## TRY IT
Check each line of the listing below for the string "every", and copy the ones that have it.

## DATA RECORDS
----
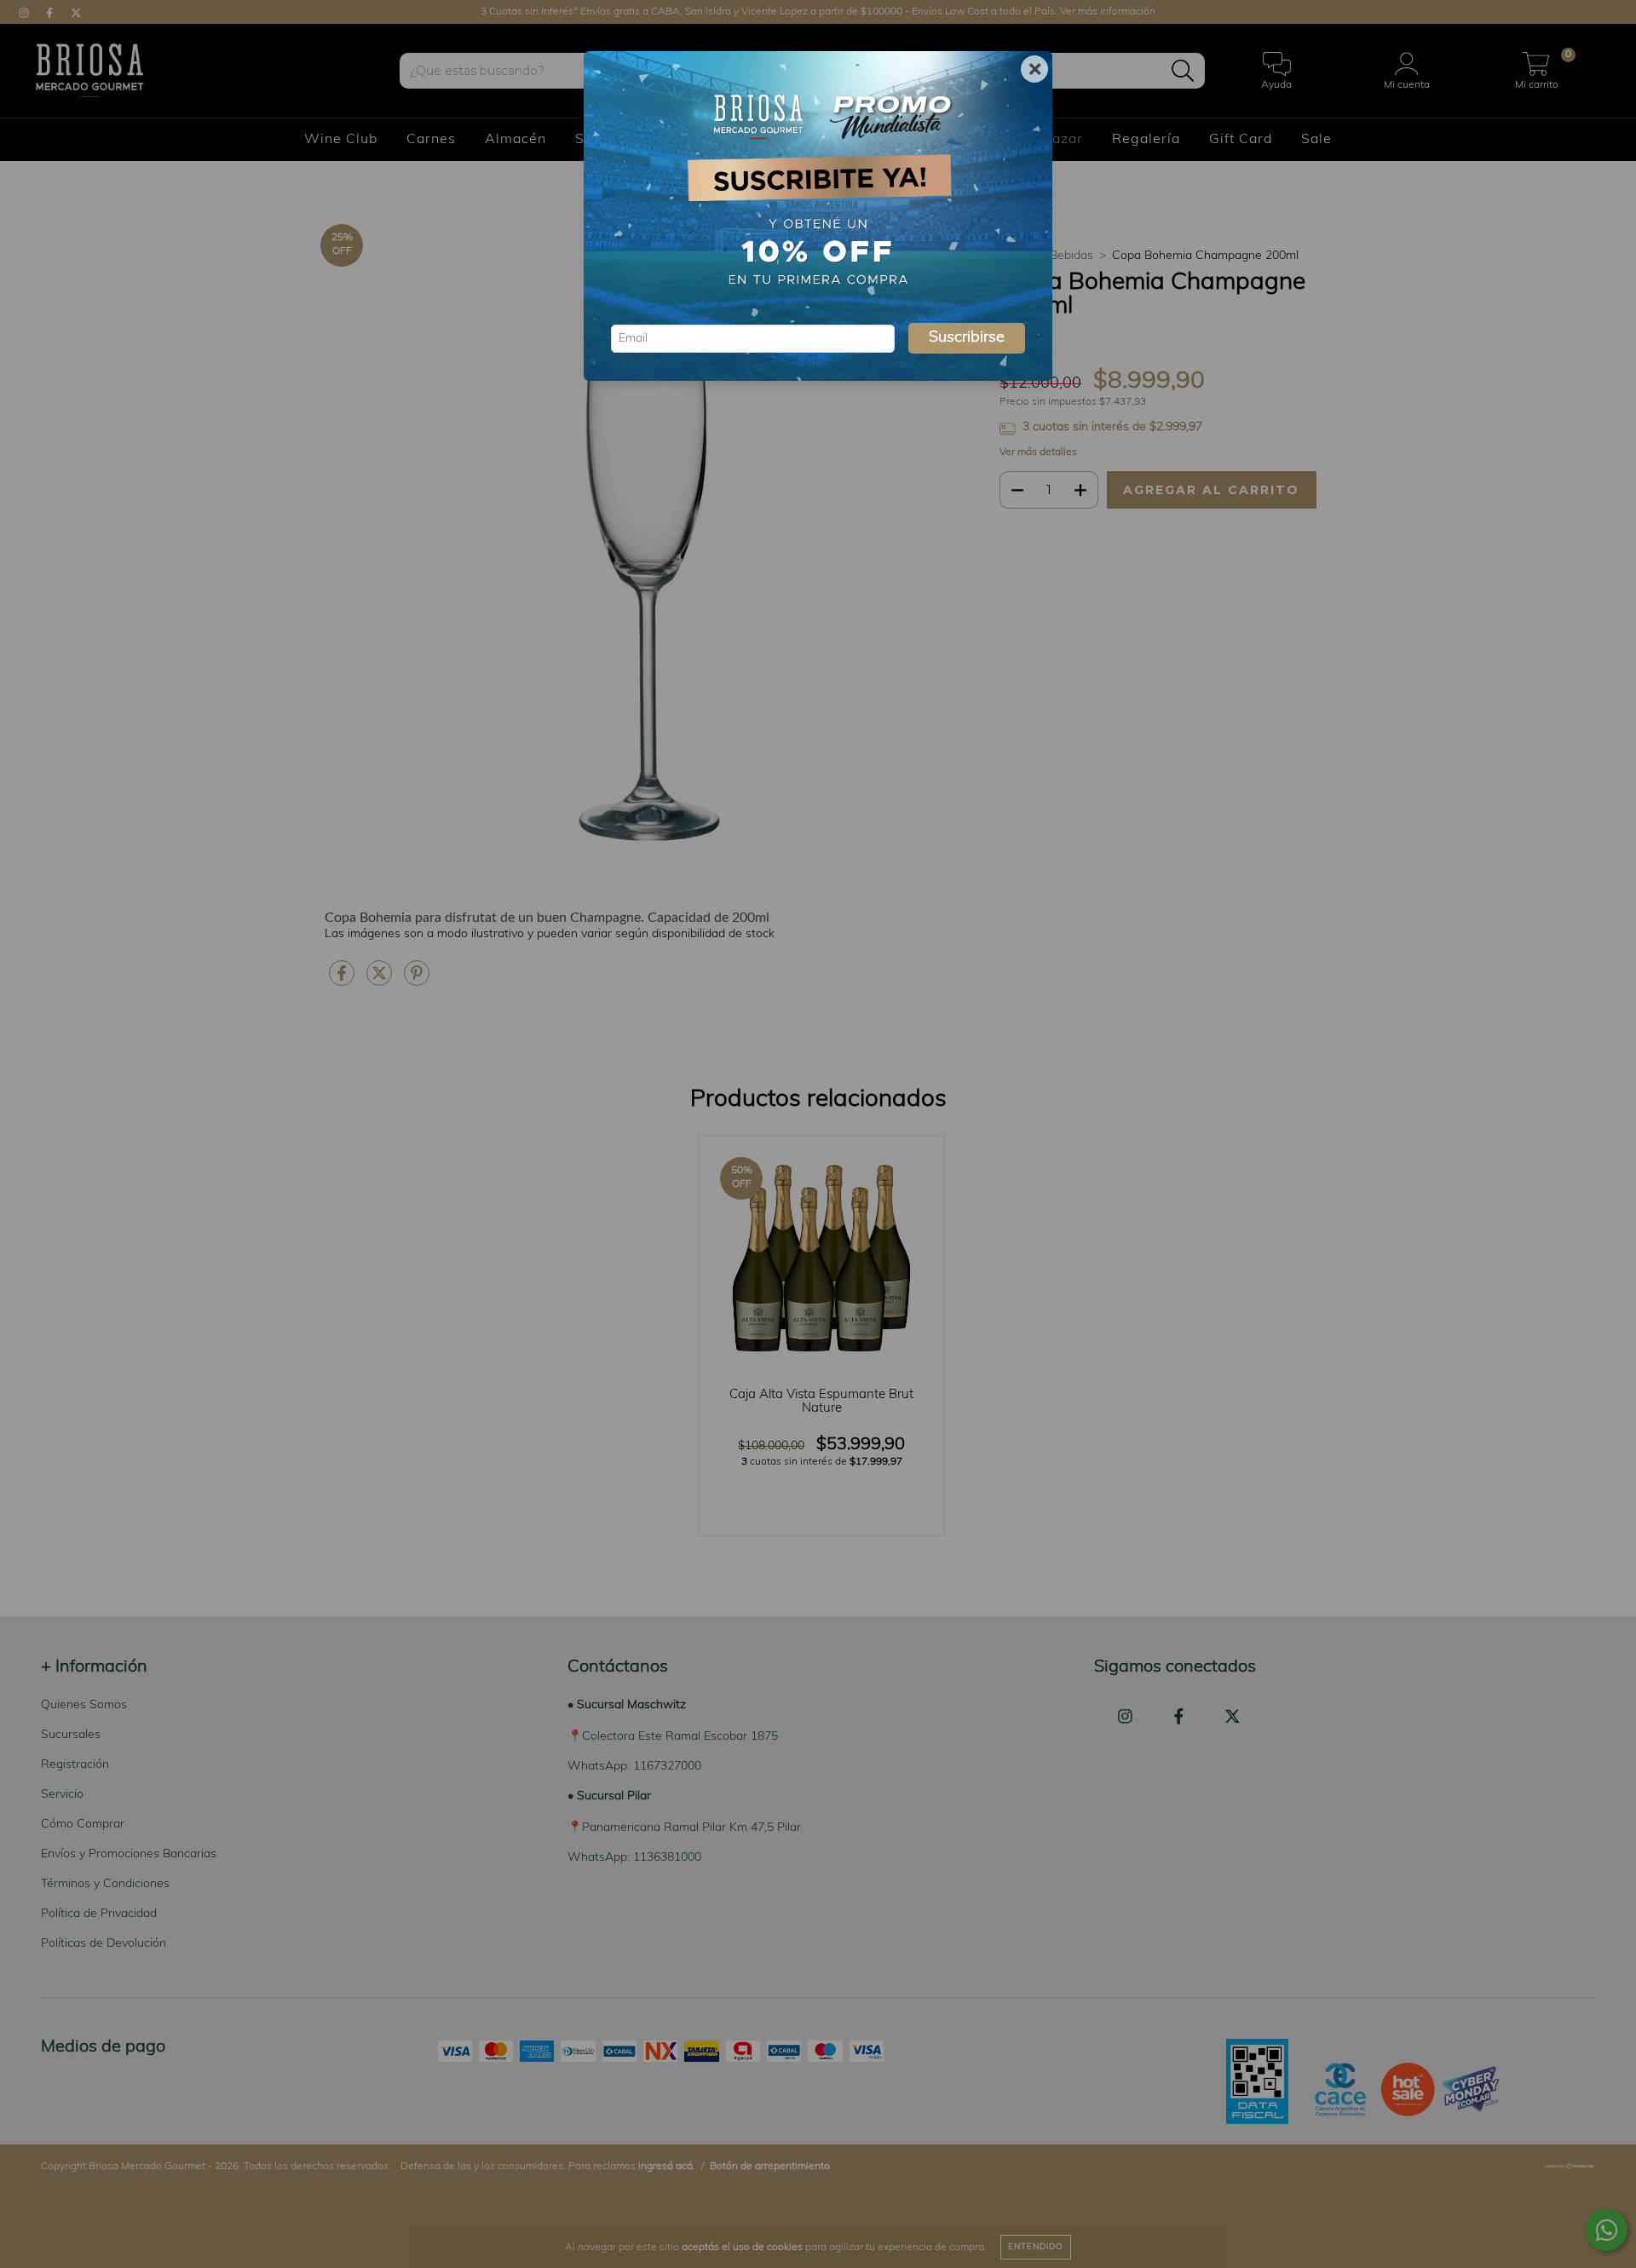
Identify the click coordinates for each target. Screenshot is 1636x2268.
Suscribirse (967, 338)
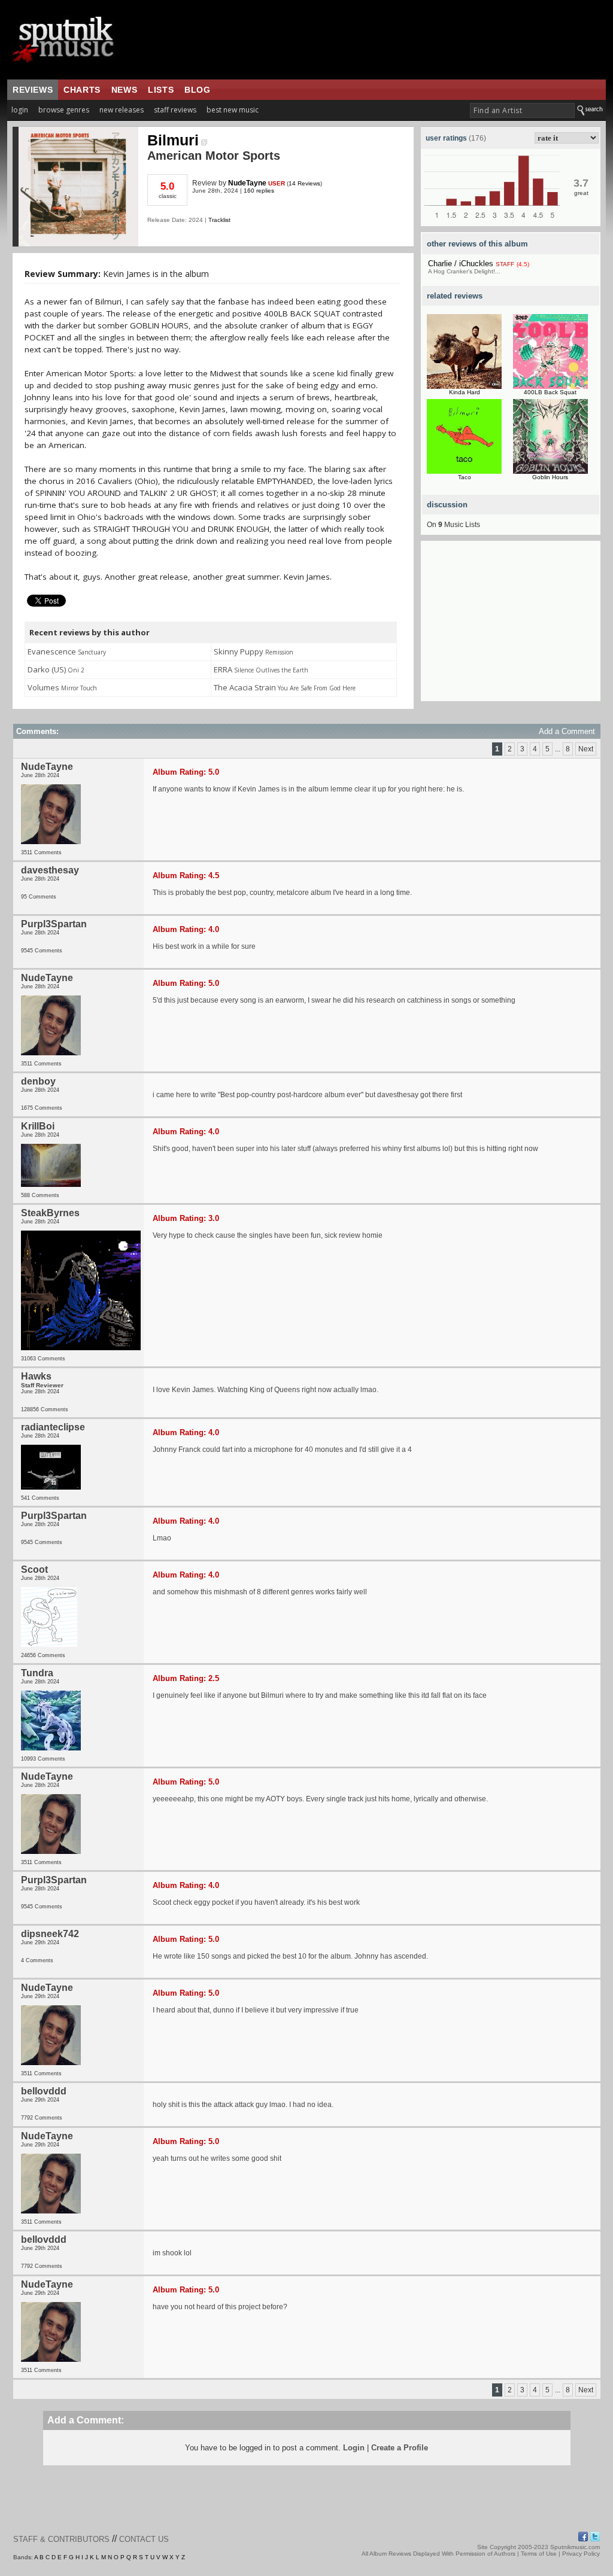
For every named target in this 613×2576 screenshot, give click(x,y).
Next (585, 749)
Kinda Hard (464, 392)
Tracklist (219, 220)
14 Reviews (304, 183)
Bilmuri (173, 140)
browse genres (63, 110)
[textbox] (522, 110)
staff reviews (175, 110)
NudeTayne (247, 183)
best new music (233, 110)
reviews (33, 90)
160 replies (259, 190)
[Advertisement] (510, 626)
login (19, 110)
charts (82, 90)
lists (161, 90)
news (124, 90)
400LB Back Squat (550, 392)
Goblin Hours (550, 477)
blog (197, 90)
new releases (121, 110)
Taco (464, 477)
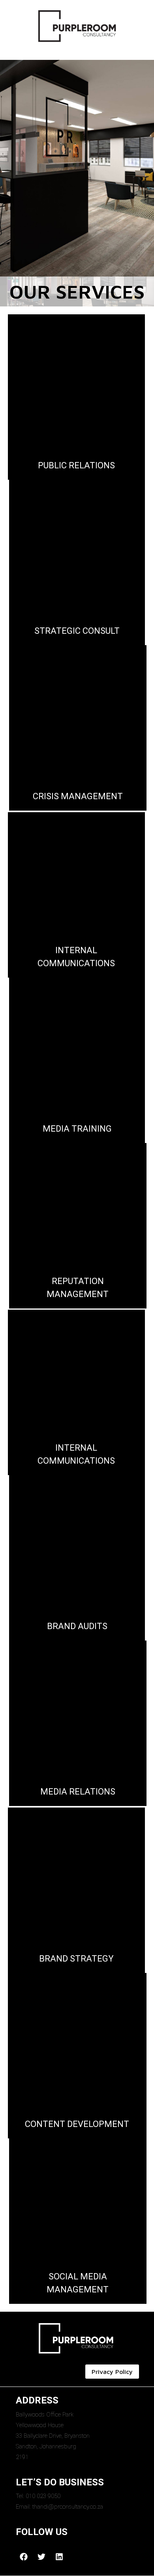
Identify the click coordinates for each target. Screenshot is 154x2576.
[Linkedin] (59, 2557)
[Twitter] (41, 2557)
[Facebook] (24, 2557)
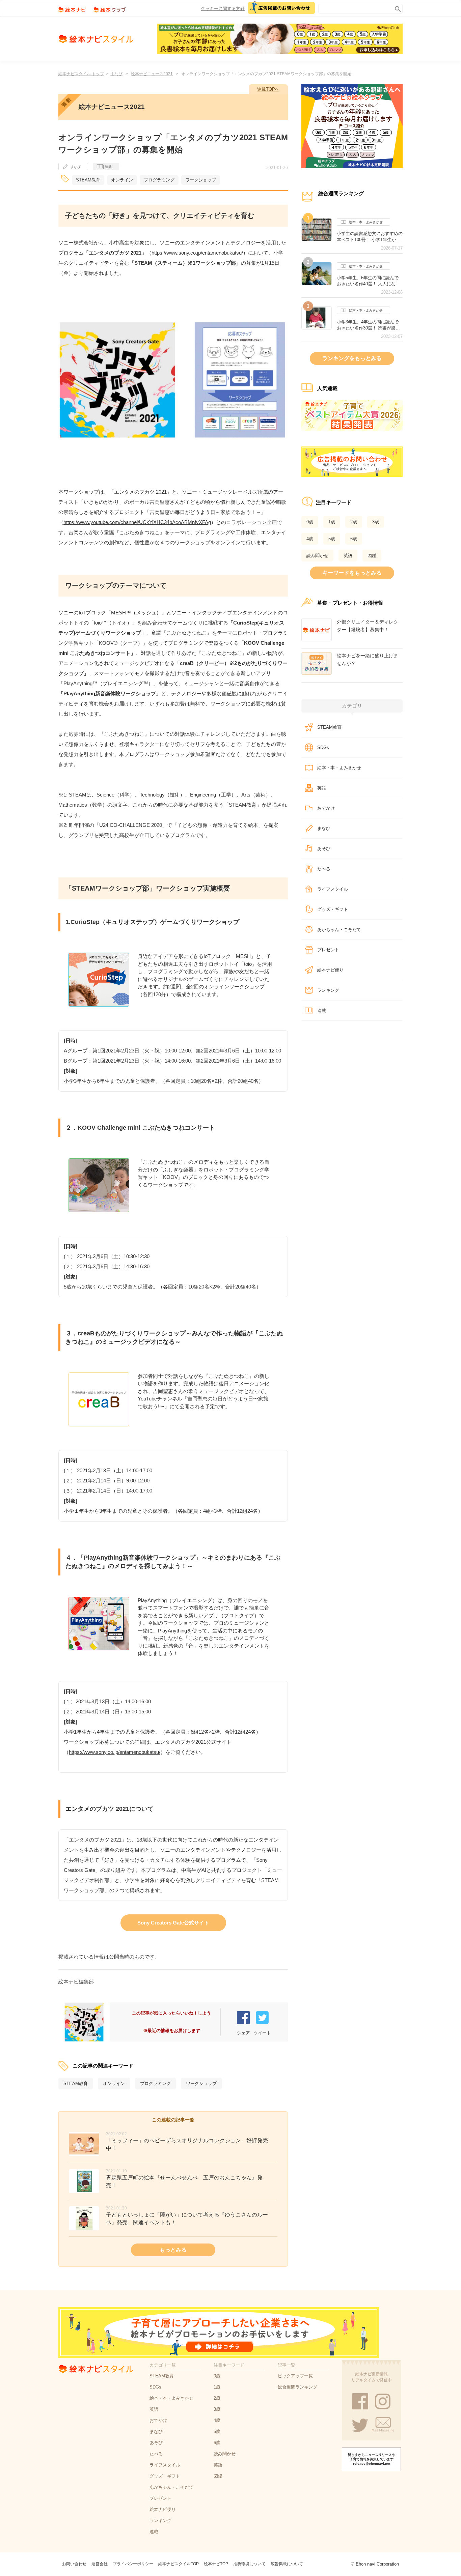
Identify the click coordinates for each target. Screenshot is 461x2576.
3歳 (375, 521)
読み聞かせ (317, 555)
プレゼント (328, 949)
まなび (116, 73)
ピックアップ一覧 (295, 2375)
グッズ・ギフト (332, 909)
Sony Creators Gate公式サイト (173, 1923)
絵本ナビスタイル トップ (81, 73)
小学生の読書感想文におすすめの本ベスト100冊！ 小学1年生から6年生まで (370, 236)
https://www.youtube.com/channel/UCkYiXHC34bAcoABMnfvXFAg (137, 522)
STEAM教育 (88, 179)
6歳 (353, 538)
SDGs (323, 747)
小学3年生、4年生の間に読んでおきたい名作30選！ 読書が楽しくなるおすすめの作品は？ (368, 325)
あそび (323, 848)
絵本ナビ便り (330, 970)
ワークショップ (200, 179)
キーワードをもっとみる (352, 573)
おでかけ (326, 808)
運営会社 (99, 2563)
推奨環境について (249, 2563)
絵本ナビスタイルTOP (178, 2563)
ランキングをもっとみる (352, 358)
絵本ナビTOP (216, 2563)
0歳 (309, 521)
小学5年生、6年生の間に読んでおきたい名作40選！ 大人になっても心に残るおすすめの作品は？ (370, 281)
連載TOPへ (268, 89)
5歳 (331, 538)
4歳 (309, 538)
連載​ (321, 1010)
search (396, 7)
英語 (348, 555)
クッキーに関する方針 (223, 8)
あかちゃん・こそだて (339, 929)
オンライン (122, 179)
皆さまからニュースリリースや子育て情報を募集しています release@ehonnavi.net (371, 2459)
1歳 (331, 521)
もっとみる (173, 2250)
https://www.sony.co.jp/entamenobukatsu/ (197, 253)
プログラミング (159, 179)
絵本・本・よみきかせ (366, 222)
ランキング (328, 990)
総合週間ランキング (297, 2387)
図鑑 (372, 555)
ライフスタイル (332, 889)
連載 (108, 167)
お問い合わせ (74, 2563)
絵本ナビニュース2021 (152, 73)
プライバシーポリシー (133, 2563)
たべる (323, 868)
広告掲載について (287, 2563)
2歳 (353, 521)
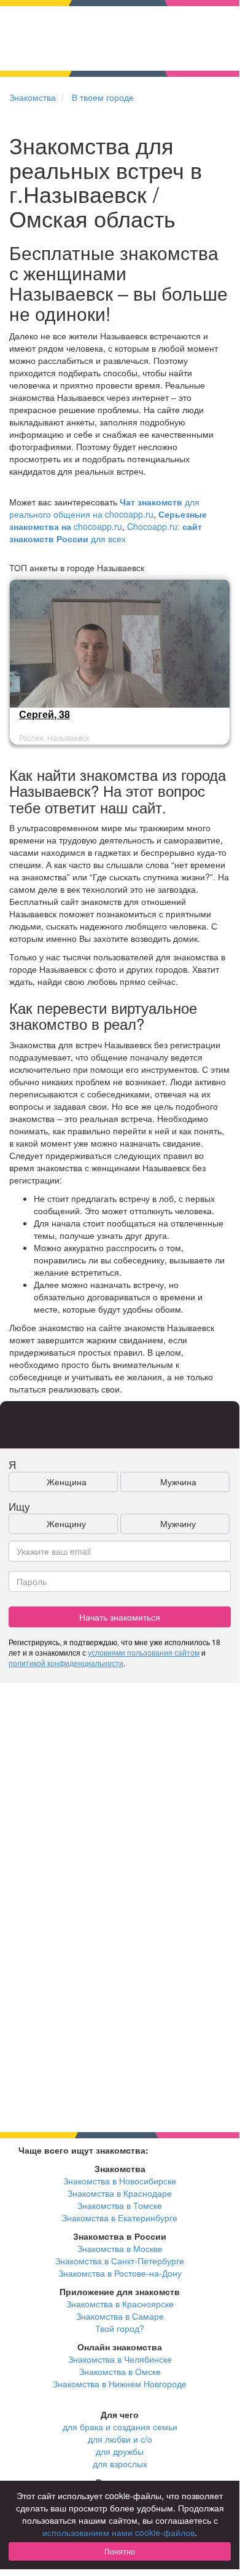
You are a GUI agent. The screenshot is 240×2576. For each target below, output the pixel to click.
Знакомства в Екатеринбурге (119, 2217)
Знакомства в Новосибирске (119, 2181)
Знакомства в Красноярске (120, 2303)
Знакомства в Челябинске (120, 2359)
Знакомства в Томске (119, 2205)
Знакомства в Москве (120, 2248)
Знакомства (32, 97)
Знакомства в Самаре (120, 2316)
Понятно (119, 2551)
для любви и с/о (120, 2439)
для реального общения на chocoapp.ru (104, 508)
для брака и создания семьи (120, 2426)
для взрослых (120, 2463)
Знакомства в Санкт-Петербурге (119, 2260)
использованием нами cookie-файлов (118, 2532)
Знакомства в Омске (120, 2371)
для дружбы (120, 2451)
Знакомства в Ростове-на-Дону (120, 2273)
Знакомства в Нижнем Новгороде (120, 2383)
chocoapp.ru (108, 520)
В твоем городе (103, 97)
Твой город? (119, 2328)
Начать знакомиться (119, 1617)
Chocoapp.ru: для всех (105, 532)
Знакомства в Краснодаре (120, 2193)
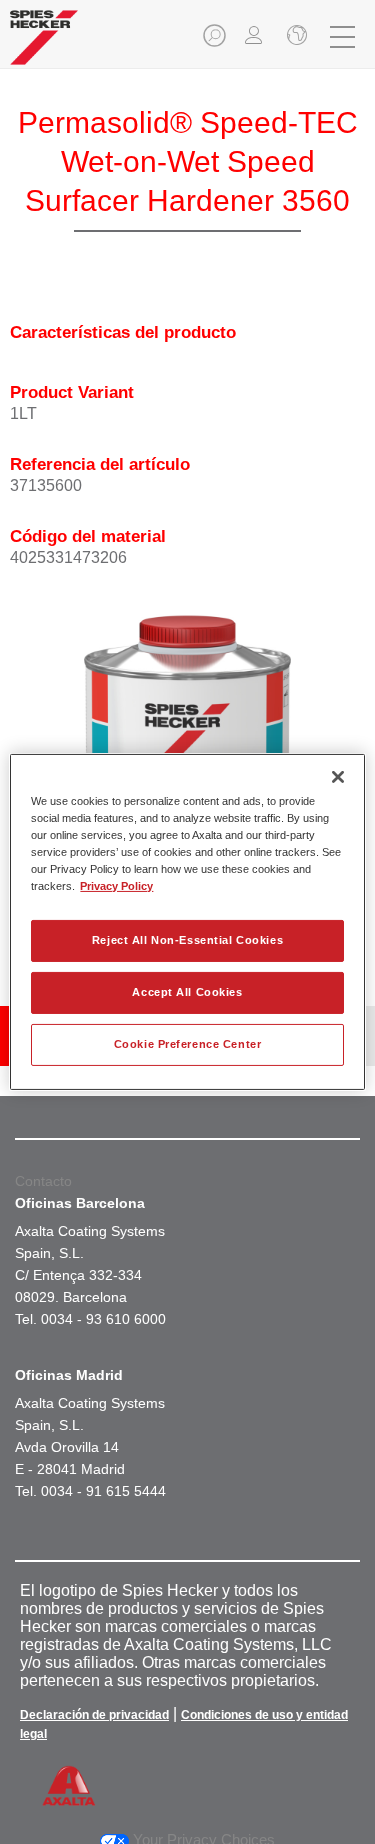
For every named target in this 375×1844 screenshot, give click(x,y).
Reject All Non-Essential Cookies (187, 940)
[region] (187, 922)
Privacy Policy (116, 886)
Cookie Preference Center (188, 1044)
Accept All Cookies (187, 992)
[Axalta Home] (44, 45)
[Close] (338, 777)
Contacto (43, 1181)
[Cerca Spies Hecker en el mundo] (295, 37)
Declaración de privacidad (94, 1715)
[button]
----
## ANSWER
For every named target in this 613×2576 screenshot, give click(x,y).
For every named target in this 375×1844 screenshot, give click(x,y).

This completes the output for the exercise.